EXTRAIT DU DOCUMENT:
--
Les démocraties d’Afrique subsaharienne à l'épreuve de la guerre de l'information dans le cadre de la lutte anti-terroriste
Le terrorisme met à rude épreuve les démocraties de l’Afrique au sud du Sahara. Le Burkina Faso et le Mali ont basculé dans des régimes d’exception. L’hydre terroriste a poussé des présidents démocratiquement à la trappe des coups d’Etat. A côté du bruit des armes et des mines anti personnelles, se mène une guerre plus sourde, mais bien présente : celle de l’information. Et dans cette guerre, la démocratie perd des plumes. La tentation de museler la liberté d’expression est grande et dans certains cas, le rubicond est franchi. Le Burkina Faso, plus particulièrement, n’y échappe pas.
Comment mener la guerre contre le terrorisme sans mener celle de l’information ? Et comment mener cette seconde guerre sans écorcher la liberté d’expression si chère aux règles fondamentales de la démocratie? Telle est l’équation dans laquelle se débattent nombre de pays d’Afrique subsaharienne, et plus particulièrement le Burkina Faso.
C’est en 2016 que le pays connaît sa première attaque terroriste sanglante, au lendemain de la prestation de serment du Président Roch Kaboré. C’est également le top départ d’une macabre série d’attentats terroristes, tant dans la capitale que dans plusieurs régions du pays.
Entre propagande, règlement de comptes et bonne foi
Parallèlement, une autre guerre, psychologique, celle-là, se déclenche : celle de l’information. Les images des horreurs commises par les groupes terroristes inondent les réseaux sociaux. Les corps mutilés de soldats sont diffusées, semant la psychose au sein de la population. Les critiques commencent également à fuser. Plusieurs acteurs se mettent en place, avec des intérêts et des enjeux différents.
Il y a d’abord les groupes terroristes eux-mêmes. Le terrorisme est d’abord psychologique et a besoin d’actions d’éclat pour exister. Les groupes armés dits djihadistes ont donc intérêt à ce qu’on parle d’eux, d’une manière ou d’une autre. Ils passent alors par des canaux pour diffuser des informations, principalement des revendications d’attentats. Le canal le plus usité, ce sont les médias, qui par devers eux, et presque inconsciemment, font le « commerce » des terroristes en publiant régulièrement leurs méfaits.
Il y a ensuite, les activistes et les lanceurs d’alerte. Si certains parmi eux sont attachés à une ligne de conduite guidée par la défense des valeurs républicaines, d’autres par contre obéissent à des agendas qui peuvent être matière à suspicion.
Et enfin, les partis politiques et les organisations de la société civile participent à cette guerre de l’information en se fendant régulièrement de déclarations, de conférences de presse et d’animation de débats sur les médias où la défense de l’intérêt du pays se mêle parfois à d’autres considérations partisanes.
Face à ces acteurs aux intérêts divergents, l’Etat ou le pouvoir en place, réagit également. A plusieurs niveaux.
--
CONSIGNES:
A. D'après le texte sur la guerre de l'information, en quelle année le Burkina Faso connaît-il sa première attaque terroriste sanglante ?
B. Reprenez le passage du texte sur la guerre de l'information en partant de « Entre propagande, règlement » et en allant jusqu'à « des enjeux différents. », et substituez « plateformes numériques » à « réseaux sociaux ».

EXTRAIT DE DONNÉES:
--
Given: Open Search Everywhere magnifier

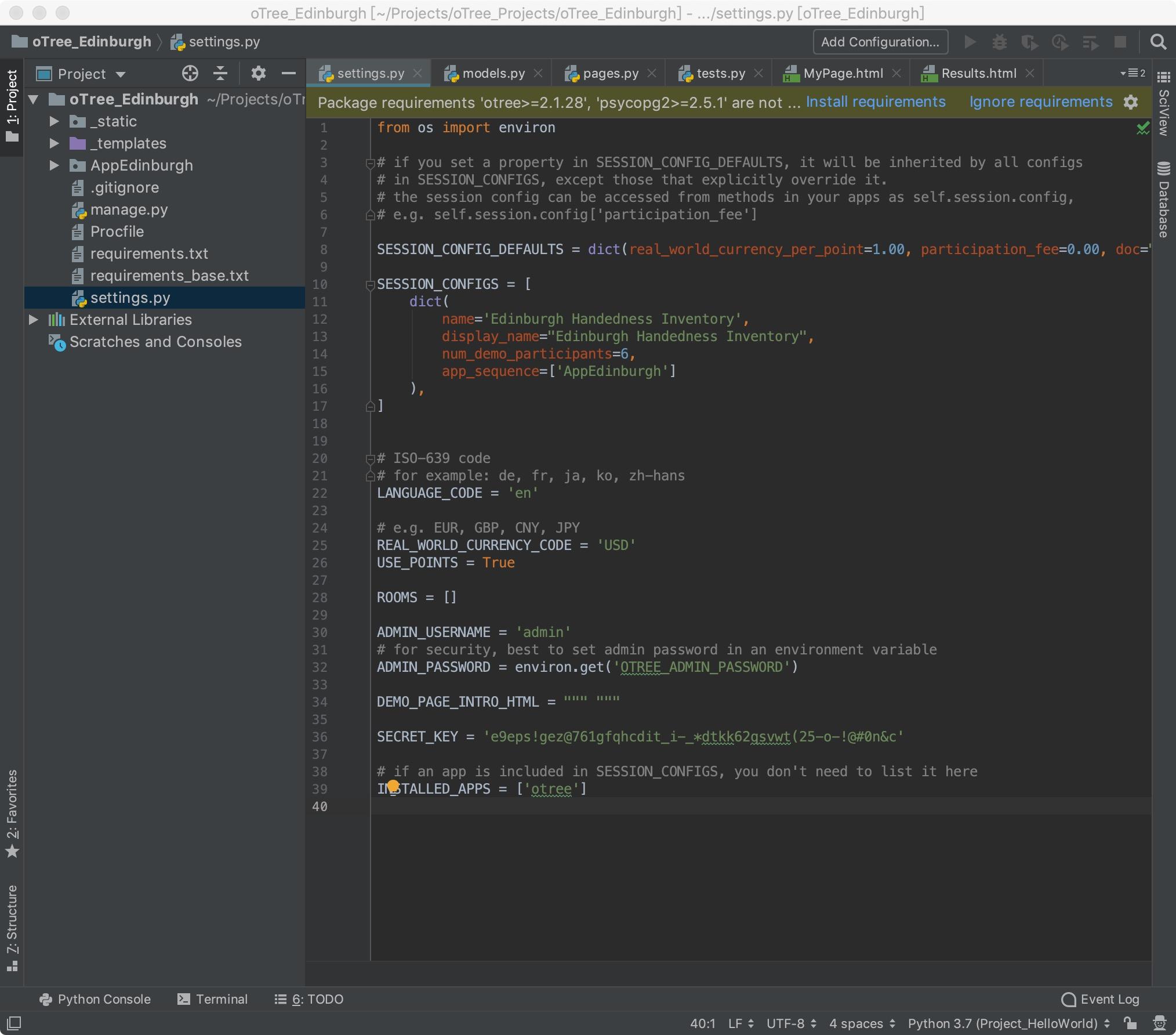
--
RÉPONSES ATTENDUES:
A. En 2016.

B.
Entre propagande, règlement de comptes et bonne foi
Parallèlement, une autre guerre, psychologique, celle-là, se déclenche : celle de l’information. Les images des horreurs commises par les groupes terroristes inondent les plateformes numériques. Les corps mutilés de soldats sont diffusées, semant la psychose au sein de la population. Les critiques commencent également à fuser. Plusieurs acteurs se mettent en place, avec des intérêts et des enjeux différents.